• _PROBLEM TO SOLVE_
Your answer should be only the lines below from the one with "Given: Open the Language dropdown arrow" to the one with "The image size is (854, 383).", repeated exactly, ends included.

• _TASK DATA_
--- --- ---

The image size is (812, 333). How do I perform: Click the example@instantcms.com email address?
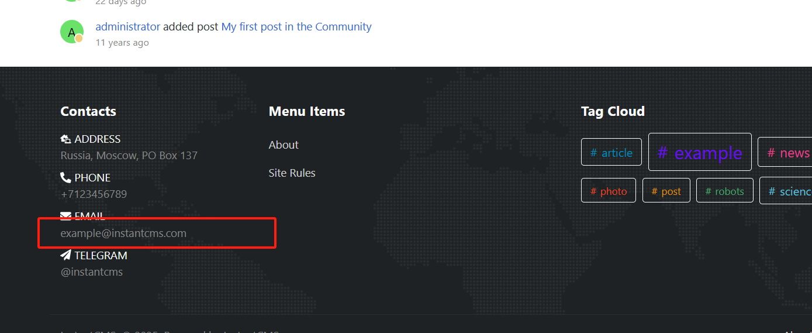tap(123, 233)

--- --- ---

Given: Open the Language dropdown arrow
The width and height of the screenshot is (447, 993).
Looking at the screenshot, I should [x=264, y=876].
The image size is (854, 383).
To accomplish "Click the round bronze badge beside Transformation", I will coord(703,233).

--- --- ---

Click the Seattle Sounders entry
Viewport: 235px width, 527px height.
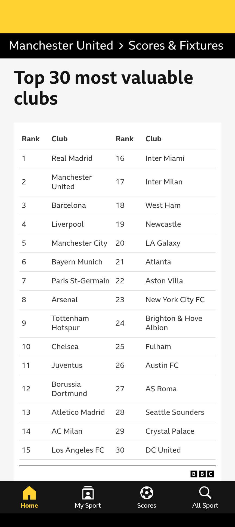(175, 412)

--- --- ---

• _TASK RESPONSE_
Given: Open the Language dropdown arrow
The width and height of the screenshot is (447, 993).
Looking at the screenshot, I should [x=264, y=876].
The image size is (854, 383).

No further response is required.